Toujours en 1580, son oncle Barnabé Brisson achète la charge de président à Mortier du parlement de Paris et le 25 mars de la même année[7], François Viète est autorisé à se défaire de sa charge au Parlement de Bretagne : Henri III le nomme maître des requêtes au parlement de Paris, attaché au service exclusif du roi.

A cette époque, les conseillers ordinaires habitent les logis royaux et reçoivent les requêtes des parties pour les mettre sous les yeux du roi. Reçus et examinés par le Parlement de Paris, ils ont rang de conseillers et prennent place immédiatement après le président, avec autorité et voix de délibération sur toutes les affaires du royaume. Ils passent toutefois une grande partie de leur temps à cheval, mandaté par le roi, pour régler telle ou telle affaire urgente dans les provinces, récolter de l'argent, calmer les parlements, acheter des soutiens. Ce sont de véritables missi dominici. Un privilège de poste leur assure des facilités pour obtenir des chevaux frais. Ils ne sont pas récompensés en épices mais en frais de mission[36], ils ont interdiction de se mêler d'autres affaires que celles du Roy sans son autorisation expresse et dérogation aux ordonnances.

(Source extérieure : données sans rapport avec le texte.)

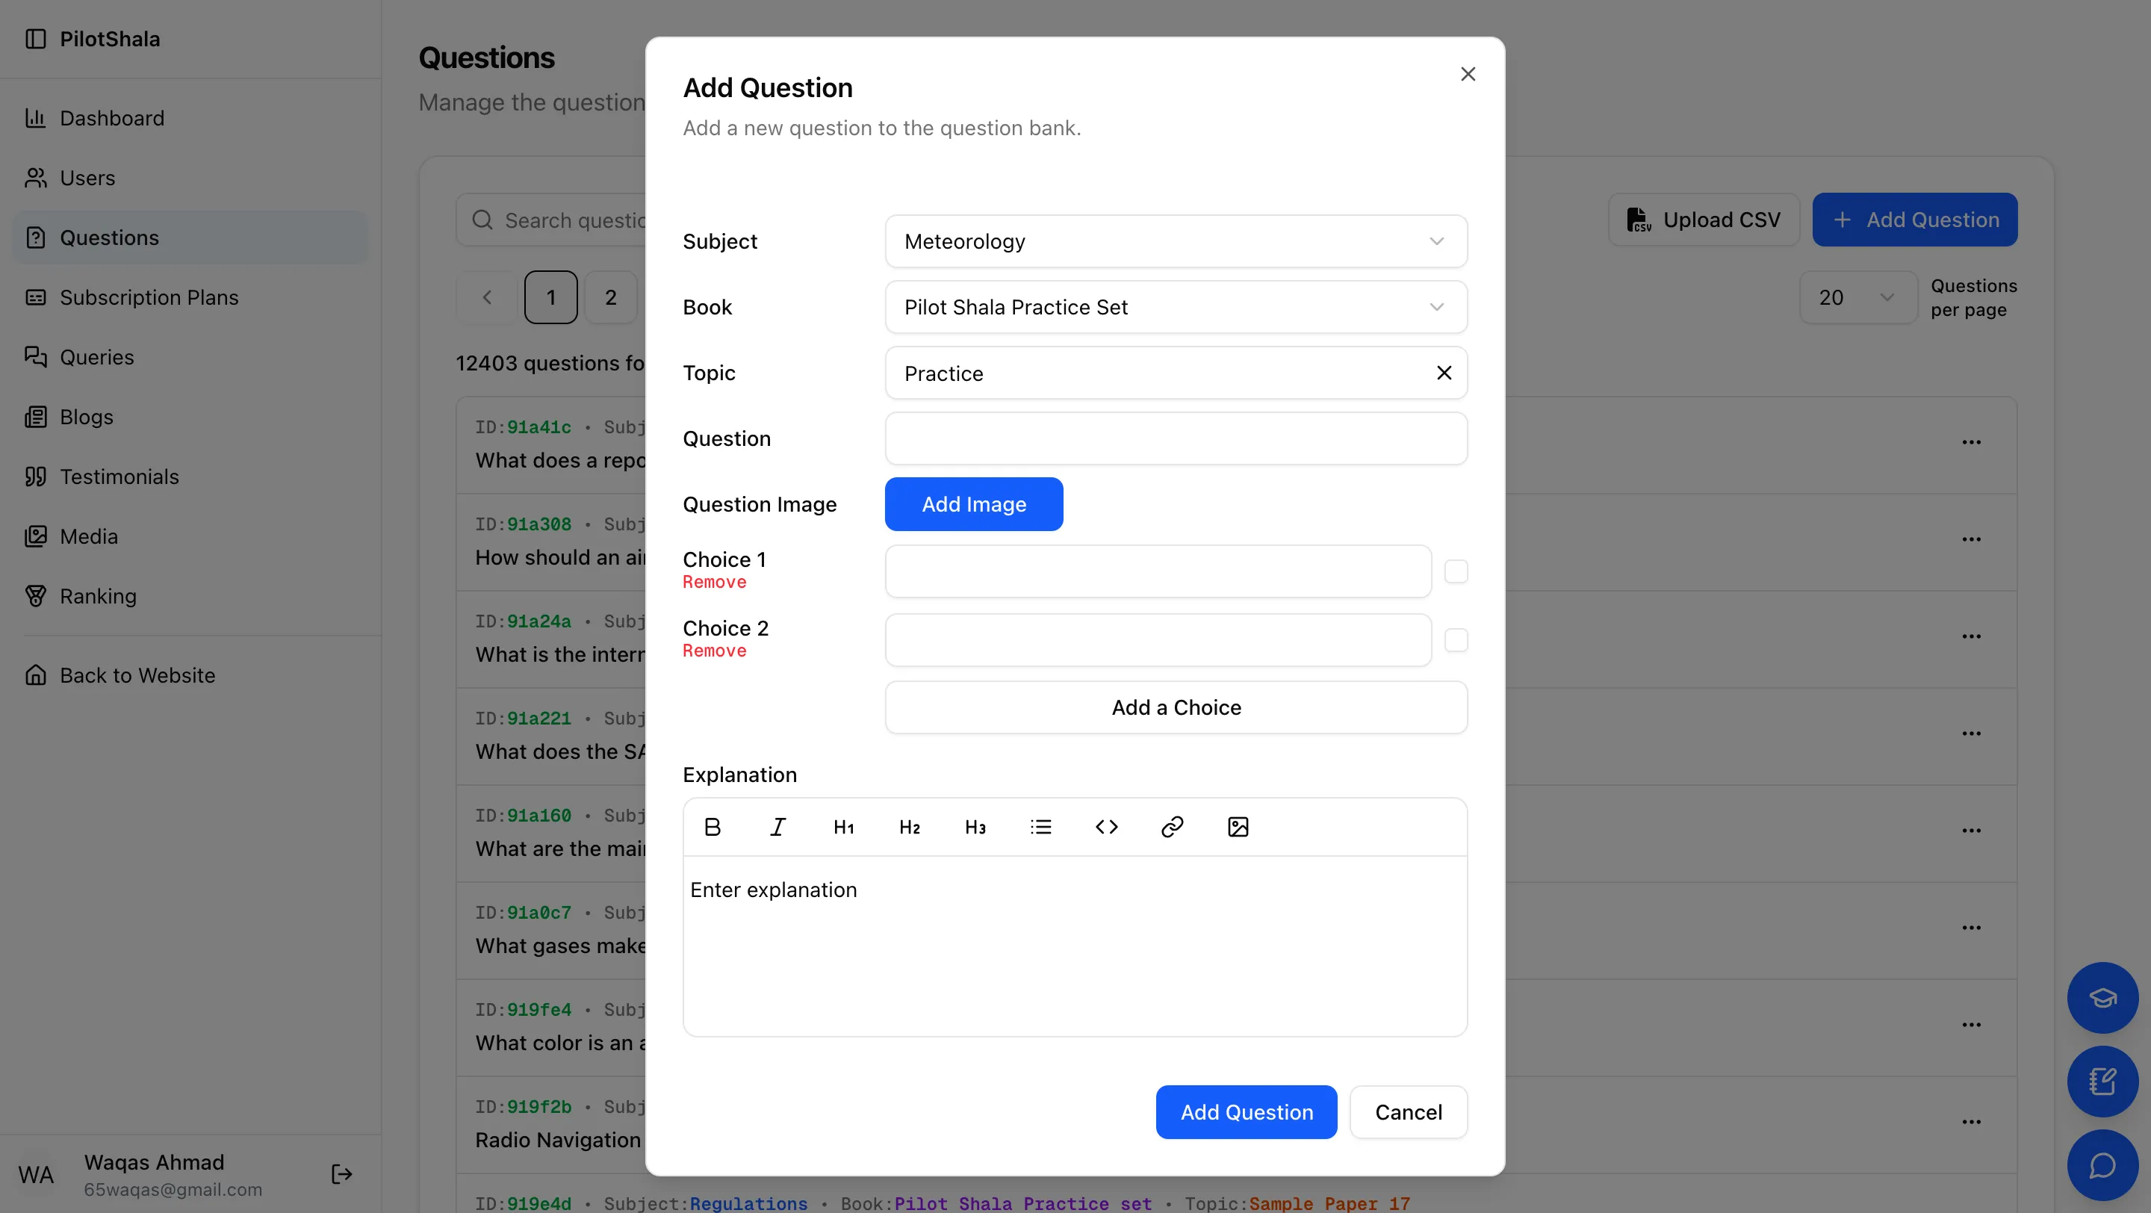Remove Choice 1 via its Remove link
Screen dimensions: 2151x1213
point(714,582)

L'année qui suit, Viète doit épauler la dame de la Garnache dans deux affaires, l'une qui l'oppose au poète Nicolas Rapin, alors en charge de la prévôté de Fontenay-le-Comte, ligueur convaincu à cette époque, qui la menace par ce qu'elle protège la religion reformée[6] ; l'autre concernant le fils qu'elle a eu du duc de Nemours, qui se prétend toujours duc de Genevoix et qui, meurtrier d'un orfèvre à Paris et ayant résisté aux forces de police venues l'arrêter, sera enfermé au Châtelet (jusqu'au 15 janvier 1585). Deux affaires sordides, qui réclament toutes deux l'intervention du roi de Navarre. De juin à juillet 1581, Viète agrandit de nouveau son hôtel de Fontenay[3].

L’exil studieux dans le Poitou

En 1583, Françoise de Rohan accueille dans son château Dom Anthonio, héritier de la maison de Portugal, dépossédé de son royaume par Philippe II. Le roi de France l'arme pour une seconde expédition (malheureuse) aux Açores. Le 3 novembre 1584, Viète vend à son cousin homonyme sa maison de Beauvoir-sur-Mer. Celui-ci devient receveur des fermes de la dame de la Garnache. Viète demeure alors au château de Françoise de Rohan.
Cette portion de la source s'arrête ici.